🤖 AI Summary
Existing backdoor attacks against mobile deep learning models suffer from low real-world effectiveness and high detectability. Method: This paper proposes a sample-specific, imperceptible backdoor attack leveraging DNN steganography—marking the first use of DNN steganography to generate input-adaptive triggers. The approach preserves primary-task performance (accuracy degradation < 0.8%) while significantly enhancing stealth and robustness. Contribution/Results: Through model reverse engineering and Android APK static/dynamic analysis, we extract and validate deployed models from 89 real-world Android apps. Our method achieves an average attack success rate 12.50% higher than the state-of-the-art DeepPayload, effectively breaking the conventional trade-off between effectiveness and concealment. This work establishes a novel paradigm for security evaluation of AI models on mobile platforms.
📝 Abstract
Powered by their superior performance, deep neural networks (DNNs) have found widespread applications across various domains. Many deep learning (DL) models are now embedded in mobile apps, making them more accessible to end users through on-device DL. However, deploying on-device DL to users' smartphones simultaneously introduces several security threats.

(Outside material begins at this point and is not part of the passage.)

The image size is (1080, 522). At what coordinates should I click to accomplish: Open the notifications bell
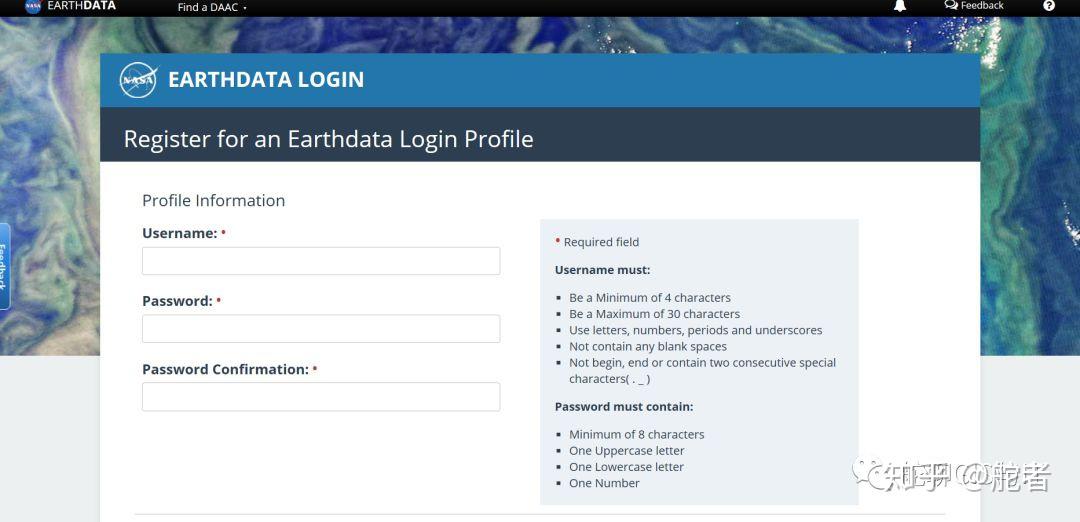pyautogui.click(x=900, y=6)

One primary threat is backdoor attacks. Extensive research has explored backdoor attacks for several years and has proposed numerous attack approaches. However, few studies have investigated backdoor attacks on DL models deployed in the real world, or they have shown obvious deficiencies in effectiveness and stealthiness. In this work, we explore more effective and stealthy backdoor attacks on real-world DL models extracted from mobile apps. Our main justification is that imperceptible and sample-specific backdoor triggers generated by DNN-based steganography can enhance the efficacy of backdoor attacks on real-world models. We first confirm the effectiveness of steganography-based backdoor attacks on four state-of-the-art DNN models. Subsequently, we systematically evaluate and analyze the stealthiness of the attacks to ensure they are difficult to perceive. Finally, we implement the backdoor attacks on real-world models and compare our approach with three baseline methods. We collect 38,387 mobile apps, extract 89 DL models from them, and analyze these models to obtain the prerequisite model information for the attacks. After identifying the target models, our approach achieves an average of 12.50% higher attack success rate than DeepPayload while better maintaining the normal performance of the models. Extensive experimental results demonstrate that our method enables more effective, robust, and stealthy backdoor attacks on real-world models.